Filed under: Things Maybe I Shouldn’t Have Said.
I went for a jog on Saturday. As I left my apartment I was heading down the hill on 41st Street, where I encountered an older woman carrying an odd assortment of things in her arms. As I approached the intersection she asked me if I could help her. I pulled the buds out of my ears to ask what I could do. “Carry this for me,” she said, and thrust the heaviest cast iron cooking pot I’ve ever held in my life into my hands, along with an enormous serrated butcher knife. “Where are we going with these?” I asked, even though it was a little late for such a detail to matter much. She gestured at a building across the street. “Just right over there.”
She was wearing a long flowing muumuu that looked too hot for the day, and cushy summer sandals. Wiry gray hairs poked out of her chin like antennae feeling for smell. “Where did this stuff come from?” I asked, because at the moment she called out to me she’d been walking down the steps from a parking lot behind a large apartment building. “Oh just in there,” she said, waving behind her with her free hand. “Have you ever been in there? Sometimes they have great stuff.”

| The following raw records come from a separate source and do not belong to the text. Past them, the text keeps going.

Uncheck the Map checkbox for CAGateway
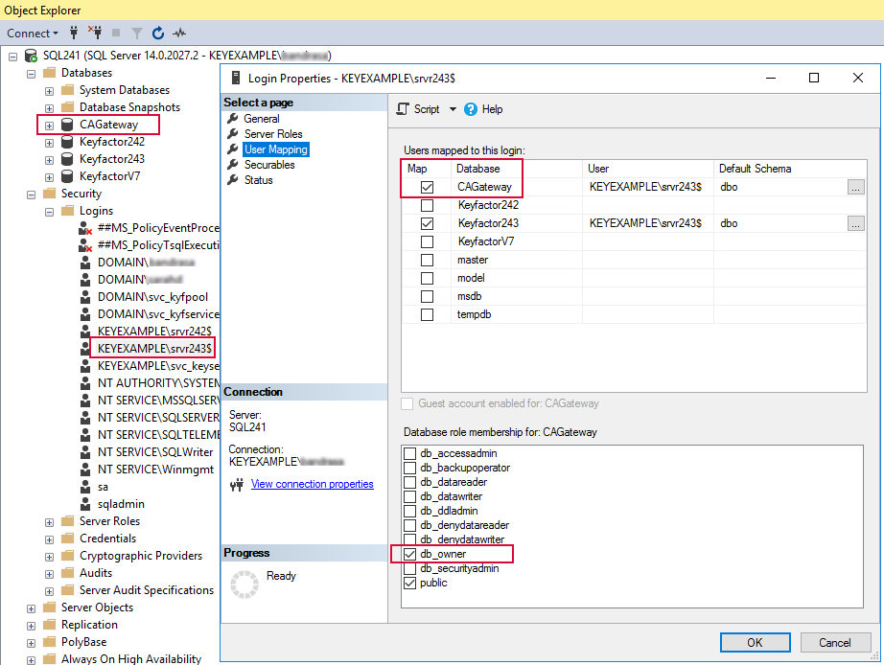This screenshot has height=665, width=884. 427,188
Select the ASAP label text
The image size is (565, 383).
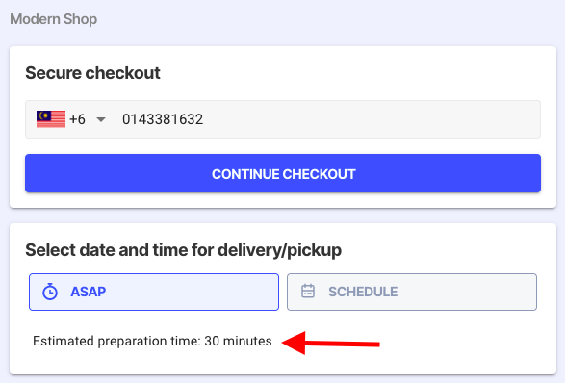point(89,292)
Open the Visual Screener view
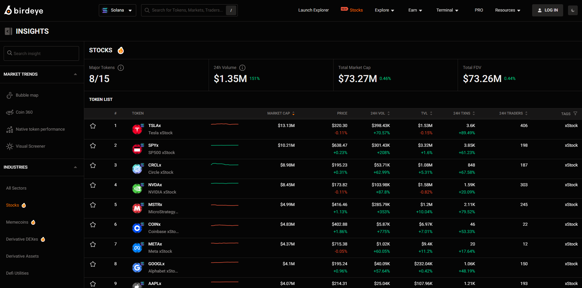 point(30,146)
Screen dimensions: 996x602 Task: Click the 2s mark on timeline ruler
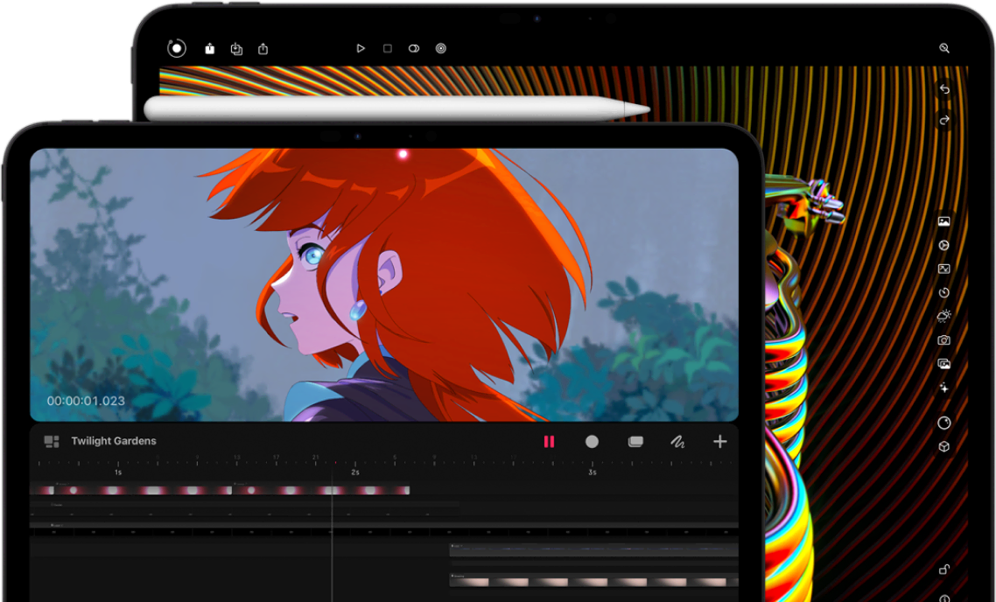pyautogui.click(x=355, y=473)
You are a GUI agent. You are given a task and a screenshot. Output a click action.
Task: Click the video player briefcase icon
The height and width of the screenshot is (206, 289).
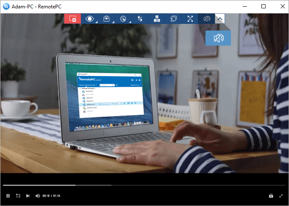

I knew there was a small market in the bottom of the building, but otherwise did not know what she was talking about. “Like a consignment shop?” I asked. “No no no,” she shook her head, disappointed and kind of annoyed. “You know, it’s like a, like a, like a,” she lost her words for a moment, then said, “a garbage room.”
In addition to the heavy pot, which was bright yellow and kind of fabulous, and the gigantic butcher’s knife, she also carried a small purse and what looked like a single slat from a wooden bookshelf. When we got across the street to the bottom of the steps leading up to her building she handed me the piece of wood and asked, “here, can you carry this too?” even though it wasn’t really a question. I reached out for the shelf, and as I did I looked up at the towering facade in front of us. “This is a nice building.” “Hmph,” was all she said in reply as she turned and started slowly up the steps.
When we got into the lobby I asked her what floor she lived on. “What floor do you live on?” she shot back, her wide eyes dancing around. “Umm, the first?” I replied, confused. “Well I live on the second,” she answered and flung open a gray door that led to a narrow staircase.
She took these stairs at a similarly glacial pace, one at a time, stopping to rest on each one. I felt sorry for her, but was also thankful she didn’t live any higher because, it crossed my mind, I would be there all afternoon. I remained a few steps behind her, shifting my weight, ready to get out of there. It was like she could hear me counting the seconds, and must have mistaken my impatience for anxiety or apprehension because as she neared the top of the stairs she said, “Don’t worry, I’m not going to bite you.” And before I knew what I was saying or could stop myself I replied, “Oh I’m not worried. After all, I’m the one with the knife.”
She froze. She climbed no higher, and then suddenly she took the final few steps at a clip and when she reached the top she just pointed. “Put the stuff on the floor over there,” she said, and backed away from me. I did as I was told, realizing with cold shame that I’d said something stupidly frightening – and yet simultaneously thinking that it was also, in its way, perfectly hilarious.
With the knife safely on the floor behind me and well out of reach, she clasped my hand and thanked me for helping her – but as I walked away I couldn’t help wondering if by this point she wished I hadn’t.